Le directeur appuya ses mains sur le haut de la chaise la plus proche, visiblement dépassé.
- Donc nous n'avons aucune piste.
- Si. Une, monsieur.
Tapant avec des mains fébriles sur son clavier, il afficha une vue périphérique d'Algore prise depuis le ciel. Le logiciel cibla alors un point lumineux parmi toutes les routes, entre toutes les maisons et tous les quartiers de la ville. Au milieu de toutes ces lignes et rectangles gris, un seul lieu fut sélectionné. Le point jaune clignotant s'agrandit alors à mesure que le logiciel zoomait sur les avenues.
- Nous avons l'endroit précis où les deux ont fusionné à 19h58, mais nous ne savons pas où ils sont partis ensuite.
La focalisation était à son maximum et le nom de la rue apparut alors.
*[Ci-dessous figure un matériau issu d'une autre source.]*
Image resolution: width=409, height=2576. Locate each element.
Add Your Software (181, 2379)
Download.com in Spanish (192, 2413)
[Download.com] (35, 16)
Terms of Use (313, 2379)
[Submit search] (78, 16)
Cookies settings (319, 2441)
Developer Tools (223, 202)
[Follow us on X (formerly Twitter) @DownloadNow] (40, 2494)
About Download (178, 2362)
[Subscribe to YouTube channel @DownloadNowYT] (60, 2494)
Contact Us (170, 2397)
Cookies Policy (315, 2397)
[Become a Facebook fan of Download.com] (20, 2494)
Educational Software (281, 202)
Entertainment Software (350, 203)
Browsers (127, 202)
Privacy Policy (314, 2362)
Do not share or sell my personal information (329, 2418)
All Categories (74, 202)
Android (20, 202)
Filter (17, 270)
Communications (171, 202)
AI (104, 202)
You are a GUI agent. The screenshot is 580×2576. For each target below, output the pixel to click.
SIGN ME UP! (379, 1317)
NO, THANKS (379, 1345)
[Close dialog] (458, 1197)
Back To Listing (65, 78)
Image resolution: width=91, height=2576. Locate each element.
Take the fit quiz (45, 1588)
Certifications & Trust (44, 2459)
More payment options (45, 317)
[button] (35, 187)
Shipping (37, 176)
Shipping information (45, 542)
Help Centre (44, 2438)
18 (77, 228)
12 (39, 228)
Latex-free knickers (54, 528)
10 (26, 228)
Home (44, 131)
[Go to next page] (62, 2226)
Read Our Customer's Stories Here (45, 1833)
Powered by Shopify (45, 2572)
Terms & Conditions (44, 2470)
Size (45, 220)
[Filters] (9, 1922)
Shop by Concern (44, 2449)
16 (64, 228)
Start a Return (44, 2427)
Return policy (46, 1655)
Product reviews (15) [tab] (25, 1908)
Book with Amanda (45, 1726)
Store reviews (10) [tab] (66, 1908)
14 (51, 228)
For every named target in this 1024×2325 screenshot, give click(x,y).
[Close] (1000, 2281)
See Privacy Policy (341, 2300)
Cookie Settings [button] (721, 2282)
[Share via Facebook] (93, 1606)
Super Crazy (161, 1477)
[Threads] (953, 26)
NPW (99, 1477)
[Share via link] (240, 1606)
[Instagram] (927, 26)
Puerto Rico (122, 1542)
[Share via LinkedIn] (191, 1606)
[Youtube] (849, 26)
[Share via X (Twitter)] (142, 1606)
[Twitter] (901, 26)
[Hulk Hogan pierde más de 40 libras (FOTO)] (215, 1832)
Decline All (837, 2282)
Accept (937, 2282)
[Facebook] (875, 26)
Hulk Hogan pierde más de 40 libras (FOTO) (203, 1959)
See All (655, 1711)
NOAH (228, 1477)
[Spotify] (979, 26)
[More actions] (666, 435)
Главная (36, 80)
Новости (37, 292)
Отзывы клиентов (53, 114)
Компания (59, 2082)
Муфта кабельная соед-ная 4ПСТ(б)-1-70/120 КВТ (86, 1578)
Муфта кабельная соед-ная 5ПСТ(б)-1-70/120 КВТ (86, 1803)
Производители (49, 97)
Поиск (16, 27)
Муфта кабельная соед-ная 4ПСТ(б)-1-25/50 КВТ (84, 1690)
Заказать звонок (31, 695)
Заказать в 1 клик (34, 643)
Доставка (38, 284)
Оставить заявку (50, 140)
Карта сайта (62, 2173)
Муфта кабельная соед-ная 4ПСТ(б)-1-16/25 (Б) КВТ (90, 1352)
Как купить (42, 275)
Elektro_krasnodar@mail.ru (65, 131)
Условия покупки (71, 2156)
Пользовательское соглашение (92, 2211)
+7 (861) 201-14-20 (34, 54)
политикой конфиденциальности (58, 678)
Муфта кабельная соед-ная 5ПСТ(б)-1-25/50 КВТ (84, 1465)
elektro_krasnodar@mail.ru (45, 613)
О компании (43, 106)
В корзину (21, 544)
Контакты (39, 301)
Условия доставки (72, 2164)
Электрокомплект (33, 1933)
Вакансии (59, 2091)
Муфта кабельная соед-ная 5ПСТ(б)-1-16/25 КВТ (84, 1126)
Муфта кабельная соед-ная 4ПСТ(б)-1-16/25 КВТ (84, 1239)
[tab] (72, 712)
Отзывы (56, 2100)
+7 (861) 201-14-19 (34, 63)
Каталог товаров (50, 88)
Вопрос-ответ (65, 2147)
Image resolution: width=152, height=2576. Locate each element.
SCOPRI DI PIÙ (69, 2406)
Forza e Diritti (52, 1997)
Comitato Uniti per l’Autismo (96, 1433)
- Ils ont fusionné il y a vingt minutes sur le Boulevard 9A ! s'exclama alors le directeur du Service de Recensement.
Reprenant alors son attitude de chef, il hurla des ordres à tous ceux qui pourraient bien lui être utiles. Il pointa du doigt une femme à l'autre bout de la salle qui n'avait pas perdu une miette de la conversation, les yeux exorbités :
- Contactez-moi le Service de Protection du 8180 ! Je veux qu'ils envoient leur meilleure unité sur les lieux dans la prochaine demi-heure.
- Je le fais tout de suite.
Elle décrocha alors immédiatement le téléphone qui se trouvait à portée de sa main et se tourna vers son ordinateur, dos courbé, pour prévenir les autorités :
- Ici le centre du Service de Recensement, nous avons besoin de vos meilleurs effectifs pour intervenir sur le boulevard 9A d'Algore dans les plus brefs délais. Nous avons une alerte de type un, et nous espérons un compte rendu de votre part si vous repérez le moindre mouvement anormal. La cible est sûrement à bord d'un véhicule...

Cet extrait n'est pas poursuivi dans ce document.